И отступила, чтобы исчезнуть за неприметной дверью. Марья же задумчиво взяла в руки соломенную шляпку с огромными полями. На полях раскинулся настоящий цветочный луг, пусть цветы были выполнены из лент, но довольно искусно. Как и чучело белой птицы, которая будто ненадолго присела меж цветов. Птица и вовсе казалась живой, отчего становилось несколько жутко.
– Ужас, - сказала Марья в никуда. – Хуже только та муфта из крыльев чайки, которую Хованская на каток взяла…
Василиса подавила зевок.
Не то, чтобы шляпки ее вовсе не интересовали, скорее уж она догадывалась, что и здесь не найдет ничего подходящего.
– Вот, - девушка вернулась. В руках она держала несколько коробок. – Попробуйте… это шотландский беретик…
Шляпка была крохотною и забавной.
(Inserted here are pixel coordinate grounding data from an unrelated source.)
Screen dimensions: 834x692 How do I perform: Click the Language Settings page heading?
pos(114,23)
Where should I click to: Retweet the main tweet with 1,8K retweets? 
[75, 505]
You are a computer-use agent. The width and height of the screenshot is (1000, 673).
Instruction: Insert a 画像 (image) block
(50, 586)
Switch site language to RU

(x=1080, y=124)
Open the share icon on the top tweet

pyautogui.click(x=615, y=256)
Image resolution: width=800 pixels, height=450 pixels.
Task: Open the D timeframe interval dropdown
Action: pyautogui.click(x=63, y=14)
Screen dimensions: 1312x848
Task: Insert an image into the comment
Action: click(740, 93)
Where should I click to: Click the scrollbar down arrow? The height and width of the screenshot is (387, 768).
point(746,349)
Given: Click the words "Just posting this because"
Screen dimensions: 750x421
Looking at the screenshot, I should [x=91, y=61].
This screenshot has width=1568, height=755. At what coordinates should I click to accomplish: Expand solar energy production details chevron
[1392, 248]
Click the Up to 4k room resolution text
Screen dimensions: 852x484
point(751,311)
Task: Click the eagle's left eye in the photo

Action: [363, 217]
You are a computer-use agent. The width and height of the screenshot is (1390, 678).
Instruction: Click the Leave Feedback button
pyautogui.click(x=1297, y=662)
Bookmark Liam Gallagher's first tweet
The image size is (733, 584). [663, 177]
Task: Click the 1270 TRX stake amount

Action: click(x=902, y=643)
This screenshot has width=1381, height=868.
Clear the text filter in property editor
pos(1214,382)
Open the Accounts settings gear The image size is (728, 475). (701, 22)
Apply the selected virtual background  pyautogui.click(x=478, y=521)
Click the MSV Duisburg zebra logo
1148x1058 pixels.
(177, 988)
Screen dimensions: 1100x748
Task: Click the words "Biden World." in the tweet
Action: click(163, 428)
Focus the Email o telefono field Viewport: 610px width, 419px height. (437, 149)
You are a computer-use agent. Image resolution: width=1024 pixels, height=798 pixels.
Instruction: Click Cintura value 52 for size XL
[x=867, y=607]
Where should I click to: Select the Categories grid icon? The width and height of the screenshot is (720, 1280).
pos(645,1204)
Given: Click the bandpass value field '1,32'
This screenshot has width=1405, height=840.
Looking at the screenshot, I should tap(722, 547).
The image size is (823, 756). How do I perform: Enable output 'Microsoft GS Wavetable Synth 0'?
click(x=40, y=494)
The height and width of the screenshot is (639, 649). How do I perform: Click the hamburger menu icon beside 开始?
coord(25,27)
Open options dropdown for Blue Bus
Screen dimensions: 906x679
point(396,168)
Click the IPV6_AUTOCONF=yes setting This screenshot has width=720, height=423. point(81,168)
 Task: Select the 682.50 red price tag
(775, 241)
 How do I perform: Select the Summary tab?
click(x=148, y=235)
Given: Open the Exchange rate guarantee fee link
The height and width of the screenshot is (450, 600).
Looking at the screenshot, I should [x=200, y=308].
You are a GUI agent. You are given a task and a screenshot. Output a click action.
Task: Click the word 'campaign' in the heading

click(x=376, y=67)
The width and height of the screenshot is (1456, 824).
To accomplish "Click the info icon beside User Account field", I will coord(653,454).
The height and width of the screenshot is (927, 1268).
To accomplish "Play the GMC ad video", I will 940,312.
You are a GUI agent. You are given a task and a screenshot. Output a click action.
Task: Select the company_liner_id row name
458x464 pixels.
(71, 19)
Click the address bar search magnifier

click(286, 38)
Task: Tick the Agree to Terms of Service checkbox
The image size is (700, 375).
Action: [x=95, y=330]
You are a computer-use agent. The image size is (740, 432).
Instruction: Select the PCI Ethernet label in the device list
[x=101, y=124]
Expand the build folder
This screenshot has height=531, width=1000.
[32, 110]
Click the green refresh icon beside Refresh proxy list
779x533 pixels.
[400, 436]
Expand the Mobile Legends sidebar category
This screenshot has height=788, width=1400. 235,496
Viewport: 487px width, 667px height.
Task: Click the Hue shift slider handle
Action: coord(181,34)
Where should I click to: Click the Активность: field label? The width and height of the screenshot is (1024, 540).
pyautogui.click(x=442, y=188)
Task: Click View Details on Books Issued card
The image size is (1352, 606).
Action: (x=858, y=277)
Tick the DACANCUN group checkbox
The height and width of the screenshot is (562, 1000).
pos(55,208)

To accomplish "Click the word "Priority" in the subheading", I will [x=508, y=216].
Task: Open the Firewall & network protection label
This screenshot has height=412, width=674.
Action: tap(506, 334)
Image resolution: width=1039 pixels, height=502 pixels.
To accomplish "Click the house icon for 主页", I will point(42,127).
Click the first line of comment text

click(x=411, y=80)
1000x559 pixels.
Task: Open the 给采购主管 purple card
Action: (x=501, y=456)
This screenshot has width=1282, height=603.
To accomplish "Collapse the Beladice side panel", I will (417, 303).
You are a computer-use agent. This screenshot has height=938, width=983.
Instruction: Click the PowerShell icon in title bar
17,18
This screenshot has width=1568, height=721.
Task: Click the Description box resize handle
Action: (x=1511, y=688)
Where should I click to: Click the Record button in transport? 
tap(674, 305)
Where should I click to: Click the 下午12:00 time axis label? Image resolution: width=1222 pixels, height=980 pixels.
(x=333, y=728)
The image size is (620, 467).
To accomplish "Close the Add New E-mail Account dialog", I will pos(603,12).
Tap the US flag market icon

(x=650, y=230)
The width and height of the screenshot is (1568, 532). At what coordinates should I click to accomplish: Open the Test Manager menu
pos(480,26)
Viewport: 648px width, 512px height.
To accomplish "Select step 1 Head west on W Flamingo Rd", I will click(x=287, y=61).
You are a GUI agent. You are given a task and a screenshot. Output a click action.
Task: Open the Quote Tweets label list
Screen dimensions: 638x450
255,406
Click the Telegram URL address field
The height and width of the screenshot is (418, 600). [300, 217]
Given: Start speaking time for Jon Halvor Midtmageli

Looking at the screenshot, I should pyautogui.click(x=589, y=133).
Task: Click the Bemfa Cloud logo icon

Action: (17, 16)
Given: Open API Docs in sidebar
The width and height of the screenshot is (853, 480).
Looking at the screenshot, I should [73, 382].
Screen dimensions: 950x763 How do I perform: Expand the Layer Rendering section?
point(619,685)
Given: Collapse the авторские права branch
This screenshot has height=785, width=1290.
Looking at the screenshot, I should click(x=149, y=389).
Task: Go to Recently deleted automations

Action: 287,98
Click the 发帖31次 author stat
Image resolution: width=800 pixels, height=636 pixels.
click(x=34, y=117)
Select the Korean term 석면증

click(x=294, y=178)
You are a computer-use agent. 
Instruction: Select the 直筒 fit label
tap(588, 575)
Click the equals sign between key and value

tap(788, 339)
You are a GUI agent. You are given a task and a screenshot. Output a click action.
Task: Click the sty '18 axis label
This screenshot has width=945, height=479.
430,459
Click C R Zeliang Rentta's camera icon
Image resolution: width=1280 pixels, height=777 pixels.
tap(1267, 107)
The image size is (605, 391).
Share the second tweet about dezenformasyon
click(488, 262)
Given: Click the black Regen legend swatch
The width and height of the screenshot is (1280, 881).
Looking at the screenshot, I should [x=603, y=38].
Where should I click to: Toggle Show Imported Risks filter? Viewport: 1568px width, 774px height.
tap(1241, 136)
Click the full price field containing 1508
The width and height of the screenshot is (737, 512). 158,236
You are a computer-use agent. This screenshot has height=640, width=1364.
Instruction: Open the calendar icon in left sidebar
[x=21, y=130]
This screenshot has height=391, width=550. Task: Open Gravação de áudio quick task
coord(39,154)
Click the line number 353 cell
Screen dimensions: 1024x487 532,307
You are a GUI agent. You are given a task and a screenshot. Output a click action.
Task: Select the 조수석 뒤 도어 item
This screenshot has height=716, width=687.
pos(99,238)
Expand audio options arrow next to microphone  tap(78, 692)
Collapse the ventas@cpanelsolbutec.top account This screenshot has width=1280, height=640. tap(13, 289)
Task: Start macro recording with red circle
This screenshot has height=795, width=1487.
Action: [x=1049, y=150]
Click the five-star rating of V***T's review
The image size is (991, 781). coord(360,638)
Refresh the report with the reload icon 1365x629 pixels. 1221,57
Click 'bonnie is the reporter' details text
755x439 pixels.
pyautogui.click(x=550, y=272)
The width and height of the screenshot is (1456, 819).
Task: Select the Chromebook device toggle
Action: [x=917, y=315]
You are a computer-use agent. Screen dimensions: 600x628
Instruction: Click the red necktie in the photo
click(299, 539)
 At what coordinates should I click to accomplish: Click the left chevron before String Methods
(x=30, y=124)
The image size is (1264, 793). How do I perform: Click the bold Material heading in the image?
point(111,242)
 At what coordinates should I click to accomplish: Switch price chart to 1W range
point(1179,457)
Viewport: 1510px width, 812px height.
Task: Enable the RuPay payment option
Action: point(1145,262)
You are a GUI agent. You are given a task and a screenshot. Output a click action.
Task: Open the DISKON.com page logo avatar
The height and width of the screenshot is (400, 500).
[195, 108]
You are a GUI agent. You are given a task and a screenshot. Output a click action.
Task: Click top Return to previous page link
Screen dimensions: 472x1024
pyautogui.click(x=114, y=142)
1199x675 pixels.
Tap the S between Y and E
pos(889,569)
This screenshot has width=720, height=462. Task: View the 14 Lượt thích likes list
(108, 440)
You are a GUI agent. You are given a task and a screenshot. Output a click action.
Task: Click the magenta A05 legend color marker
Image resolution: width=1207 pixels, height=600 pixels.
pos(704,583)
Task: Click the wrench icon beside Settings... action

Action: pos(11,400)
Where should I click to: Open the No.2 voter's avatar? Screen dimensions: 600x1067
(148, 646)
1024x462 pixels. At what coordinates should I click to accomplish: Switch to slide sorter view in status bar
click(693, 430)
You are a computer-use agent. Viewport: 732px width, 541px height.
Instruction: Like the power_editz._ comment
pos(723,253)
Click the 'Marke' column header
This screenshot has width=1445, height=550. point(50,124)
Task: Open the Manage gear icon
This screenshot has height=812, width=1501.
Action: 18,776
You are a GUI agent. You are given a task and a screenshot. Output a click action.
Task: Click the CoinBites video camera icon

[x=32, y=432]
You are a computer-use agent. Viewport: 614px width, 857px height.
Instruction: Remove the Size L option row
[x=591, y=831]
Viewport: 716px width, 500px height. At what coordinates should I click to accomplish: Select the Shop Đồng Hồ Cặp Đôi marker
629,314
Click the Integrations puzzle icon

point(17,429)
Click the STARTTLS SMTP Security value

Исполненная из атласа горчичного цвета, она была украшена лишь брошью с темными камнями.
– Интересно… - Марья взяла и повертела ее в руках.
– В Париже весьма модны, - девушка вновь покраснела. – У меня… сестра работает в модном доме… и говорит, что скоро широкие поля выйдут из моды.
– Не здесь, - отмахнулась Марья. – В Париже возможно, а у нас солнце…
– И бледность тоже…
– Глупости, загар…
Шляпка сидела… пожалуй, сидела. Шляпка. Василиса повернулась одним боком к зеркалу. И другим. Поправила…
– Это носят вот так, - девушка сдвинула шляпку, чуть в сторону и расправила тончайшую вуаль, которая доходила лишь до середины лба. – А еще вот настоятельно рекомендую…
– Покажите, - потребовала Марья.
– Вам тоже пойдет… удивительный фасон. Мне прислали эскизы…
– …теперь ее точно за дверь выставят, - проворчал кто-то. – Сказано было, чтобы не лезла к людям…
– …и я подумала…
Марья с удовольствием мерила шляпку столь махонькую, что ее и ладонью-то накрыть можно было. Один бархатный край загибался вверх, другой, напротив, вниз, и с него спускалась все та же сетка, правда, на сей раз светлая и куда длинней, нежели у Василисы.